Story by Mark Miller

Alaska and Nevada have reputations as maverick states. Alaska is the US’s final frontier, while Nevada has long had a reputation for legally allowing such vices as gambling and prostitution. Also, neither state has an income tax. It’s appropriate, then, that both states have initiatives to regulate the possession of cannabis for adults 21 and older on the November ballot.

Another parallel is that in both states—Alaska in 2000 and Nevada in 2002—similar cannabis initiatives were defeated.

About the current Alaska initiative, the Act to Decriminalize and Regulate Cannabis (Hemp Including Marijuana), Alaska HEMP’s Scot Dunnachie says, “The ballot measure will clarify the law, so state law doesn’t conflict with constitutional law.” The precise amount that adults could possess if the initiative passes would be determined by the Alaskan state legislature.

In 1975, the Alaskan Supreme Court ruled that individuals could possess up to four ounces of cannabis for private use. That decision was overturned by an initiative in 1990. Eight years later, Alaskans voted to legalize medical marijuana.

“We have a legal right to private use now, but the police can take it away,” Dunnachie explains. “You have to go to court and plead not guilty to have the case thrown out.”

**Work instruction:** Transcribe the stretch of the cannabis ballot article from "In 1975, the" through "legalize medical marijuana.".

**Saved entries:**

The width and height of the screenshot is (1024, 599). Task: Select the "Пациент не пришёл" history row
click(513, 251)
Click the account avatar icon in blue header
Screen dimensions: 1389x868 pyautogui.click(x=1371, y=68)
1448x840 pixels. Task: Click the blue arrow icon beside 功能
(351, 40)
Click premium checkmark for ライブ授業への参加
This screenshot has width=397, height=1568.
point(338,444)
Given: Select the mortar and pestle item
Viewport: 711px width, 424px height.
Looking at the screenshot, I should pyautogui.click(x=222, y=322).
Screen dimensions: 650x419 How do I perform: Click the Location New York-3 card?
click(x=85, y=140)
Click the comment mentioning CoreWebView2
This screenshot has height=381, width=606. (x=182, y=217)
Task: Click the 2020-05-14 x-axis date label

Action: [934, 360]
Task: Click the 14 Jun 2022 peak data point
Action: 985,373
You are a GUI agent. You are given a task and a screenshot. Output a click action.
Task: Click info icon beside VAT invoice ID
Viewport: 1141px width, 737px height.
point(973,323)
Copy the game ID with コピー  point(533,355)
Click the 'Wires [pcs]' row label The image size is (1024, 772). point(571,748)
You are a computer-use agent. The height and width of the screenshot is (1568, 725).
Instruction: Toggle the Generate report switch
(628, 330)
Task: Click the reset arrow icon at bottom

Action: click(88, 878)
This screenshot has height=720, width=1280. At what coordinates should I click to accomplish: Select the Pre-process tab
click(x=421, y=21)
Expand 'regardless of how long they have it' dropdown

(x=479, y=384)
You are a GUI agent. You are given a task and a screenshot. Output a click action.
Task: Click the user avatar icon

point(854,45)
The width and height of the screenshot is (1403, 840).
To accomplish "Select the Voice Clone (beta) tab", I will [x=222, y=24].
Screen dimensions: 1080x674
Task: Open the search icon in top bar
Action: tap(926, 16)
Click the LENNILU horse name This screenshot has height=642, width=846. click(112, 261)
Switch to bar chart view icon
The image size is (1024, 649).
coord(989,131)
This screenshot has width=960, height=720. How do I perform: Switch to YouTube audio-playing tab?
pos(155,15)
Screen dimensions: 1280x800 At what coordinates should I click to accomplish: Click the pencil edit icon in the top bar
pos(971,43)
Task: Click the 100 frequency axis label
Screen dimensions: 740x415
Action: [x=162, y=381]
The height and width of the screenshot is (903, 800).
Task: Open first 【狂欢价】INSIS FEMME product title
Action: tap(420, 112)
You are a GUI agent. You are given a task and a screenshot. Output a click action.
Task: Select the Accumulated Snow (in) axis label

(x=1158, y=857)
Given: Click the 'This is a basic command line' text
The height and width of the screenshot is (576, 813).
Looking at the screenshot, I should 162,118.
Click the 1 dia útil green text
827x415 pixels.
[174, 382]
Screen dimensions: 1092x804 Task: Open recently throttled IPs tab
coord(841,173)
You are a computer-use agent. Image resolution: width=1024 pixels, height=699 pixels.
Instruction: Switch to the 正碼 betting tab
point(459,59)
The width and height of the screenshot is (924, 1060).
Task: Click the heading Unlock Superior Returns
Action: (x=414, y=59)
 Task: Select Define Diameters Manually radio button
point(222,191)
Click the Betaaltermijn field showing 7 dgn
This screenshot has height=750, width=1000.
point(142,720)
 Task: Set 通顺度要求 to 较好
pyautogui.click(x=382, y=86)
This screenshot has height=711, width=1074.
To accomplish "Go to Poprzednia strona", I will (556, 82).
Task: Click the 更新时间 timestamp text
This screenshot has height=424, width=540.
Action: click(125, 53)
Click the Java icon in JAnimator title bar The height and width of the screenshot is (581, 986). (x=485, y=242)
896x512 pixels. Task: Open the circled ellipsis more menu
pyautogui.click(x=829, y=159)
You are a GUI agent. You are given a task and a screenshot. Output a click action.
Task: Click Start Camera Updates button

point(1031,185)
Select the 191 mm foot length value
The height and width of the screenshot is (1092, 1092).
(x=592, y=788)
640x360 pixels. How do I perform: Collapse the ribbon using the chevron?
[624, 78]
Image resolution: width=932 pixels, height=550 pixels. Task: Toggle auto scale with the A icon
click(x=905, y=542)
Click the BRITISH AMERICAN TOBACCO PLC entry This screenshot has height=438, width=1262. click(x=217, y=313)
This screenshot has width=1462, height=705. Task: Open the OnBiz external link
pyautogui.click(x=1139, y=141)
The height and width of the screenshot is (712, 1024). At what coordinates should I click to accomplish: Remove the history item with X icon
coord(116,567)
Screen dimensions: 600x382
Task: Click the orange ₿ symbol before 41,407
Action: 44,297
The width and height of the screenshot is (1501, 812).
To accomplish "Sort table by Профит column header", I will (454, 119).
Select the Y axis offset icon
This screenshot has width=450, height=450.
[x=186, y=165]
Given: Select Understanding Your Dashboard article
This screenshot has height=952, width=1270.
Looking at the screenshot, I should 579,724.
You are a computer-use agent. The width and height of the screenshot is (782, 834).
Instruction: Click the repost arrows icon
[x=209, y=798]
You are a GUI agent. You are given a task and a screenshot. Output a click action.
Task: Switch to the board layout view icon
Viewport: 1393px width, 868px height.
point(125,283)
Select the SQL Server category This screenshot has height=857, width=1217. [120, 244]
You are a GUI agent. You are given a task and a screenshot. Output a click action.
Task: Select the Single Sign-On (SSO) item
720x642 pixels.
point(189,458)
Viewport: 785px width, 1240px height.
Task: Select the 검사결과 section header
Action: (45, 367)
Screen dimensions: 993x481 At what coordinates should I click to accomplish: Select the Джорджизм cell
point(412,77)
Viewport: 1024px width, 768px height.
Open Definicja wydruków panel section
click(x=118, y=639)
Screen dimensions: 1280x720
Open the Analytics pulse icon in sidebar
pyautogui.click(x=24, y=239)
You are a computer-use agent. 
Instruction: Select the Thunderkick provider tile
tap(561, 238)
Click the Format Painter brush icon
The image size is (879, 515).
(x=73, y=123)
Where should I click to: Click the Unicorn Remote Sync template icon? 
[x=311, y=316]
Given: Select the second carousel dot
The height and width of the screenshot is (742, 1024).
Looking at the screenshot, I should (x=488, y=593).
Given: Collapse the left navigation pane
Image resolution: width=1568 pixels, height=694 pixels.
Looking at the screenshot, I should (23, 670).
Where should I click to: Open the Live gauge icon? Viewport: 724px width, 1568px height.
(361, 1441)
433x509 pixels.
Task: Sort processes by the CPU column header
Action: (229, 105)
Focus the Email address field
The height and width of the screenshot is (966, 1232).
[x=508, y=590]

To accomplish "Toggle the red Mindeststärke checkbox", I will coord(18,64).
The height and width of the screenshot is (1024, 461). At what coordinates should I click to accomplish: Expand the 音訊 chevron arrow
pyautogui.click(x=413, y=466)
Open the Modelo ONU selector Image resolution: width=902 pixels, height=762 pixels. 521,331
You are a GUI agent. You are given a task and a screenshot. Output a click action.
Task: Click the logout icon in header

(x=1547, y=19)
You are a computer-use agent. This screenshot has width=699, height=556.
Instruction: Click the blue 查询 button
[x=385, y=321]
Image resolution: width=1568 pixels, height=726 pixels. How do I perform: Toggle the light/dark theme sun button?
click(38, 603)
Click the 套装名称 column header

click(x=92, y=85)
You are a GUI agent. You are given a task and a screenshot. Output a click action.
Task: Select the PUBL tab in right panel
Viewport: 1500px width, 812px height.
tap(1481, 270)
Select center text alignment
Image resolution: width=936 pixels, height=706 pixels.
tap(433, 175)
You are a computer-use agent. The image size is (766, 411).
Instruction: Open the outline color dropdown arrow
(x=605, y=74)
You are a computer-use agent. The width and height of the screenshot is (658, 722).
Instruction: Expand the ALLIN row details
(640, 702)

**Problem solution:**
In 1975, the Alaskan Supreme Court ruled that individuals could possess up to four ounces of cannabis for private use. That decision was overturned by an initiative in 1990. Eight years later, Alaskans voted to legalize medical marijuana.